• _The problem_
Would you write out the entries again, exactly as they are, but without images?

• _Information_

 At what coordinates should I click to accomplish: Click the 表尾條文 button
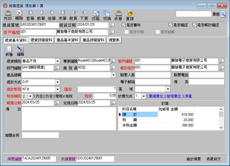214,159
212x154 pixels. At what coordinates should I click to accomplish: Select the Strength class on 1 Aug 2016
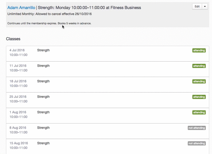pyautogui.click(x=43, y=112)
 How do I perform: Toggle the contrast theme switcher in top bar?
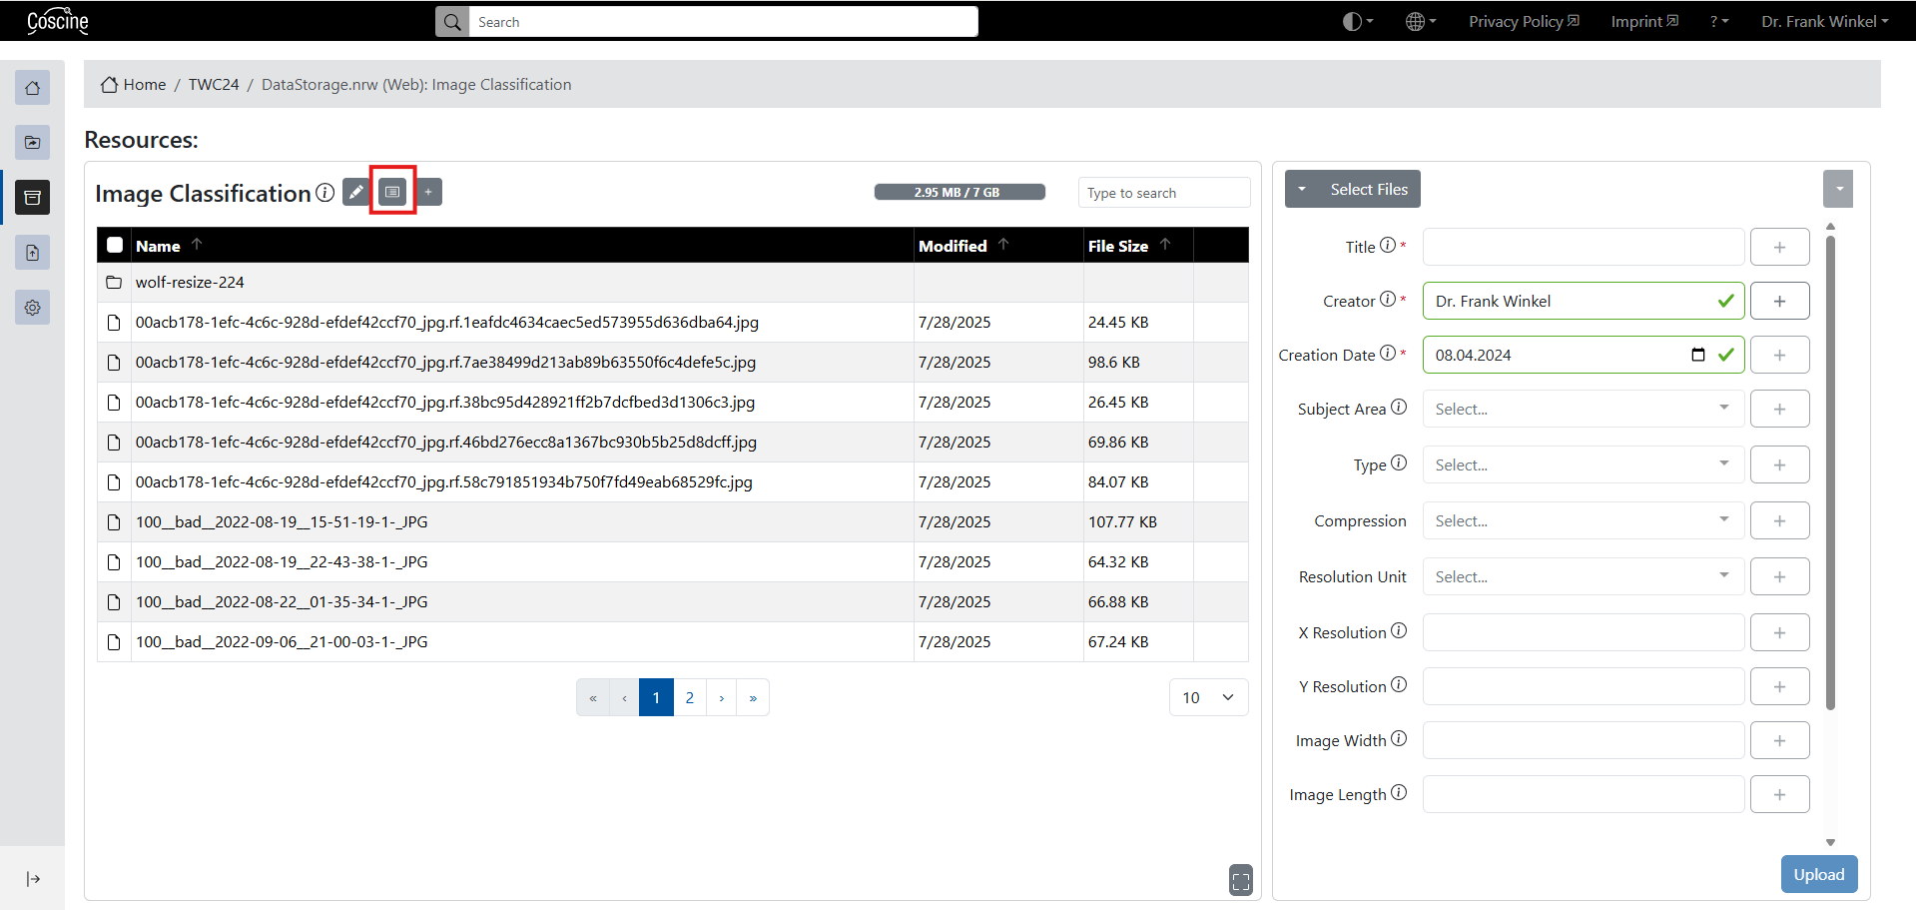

• _Solved problem_
 At what coordinates should I click to accomplish: Click the 表尾條文 button
214,159
212x154 pixels. At what coordinates should I click to accomplish: Select the Strength class on 1 Aug 2016
pyautogui.click(x=43, y=112)
 How do I perform: Toggle the contrast theme switcher in top bar?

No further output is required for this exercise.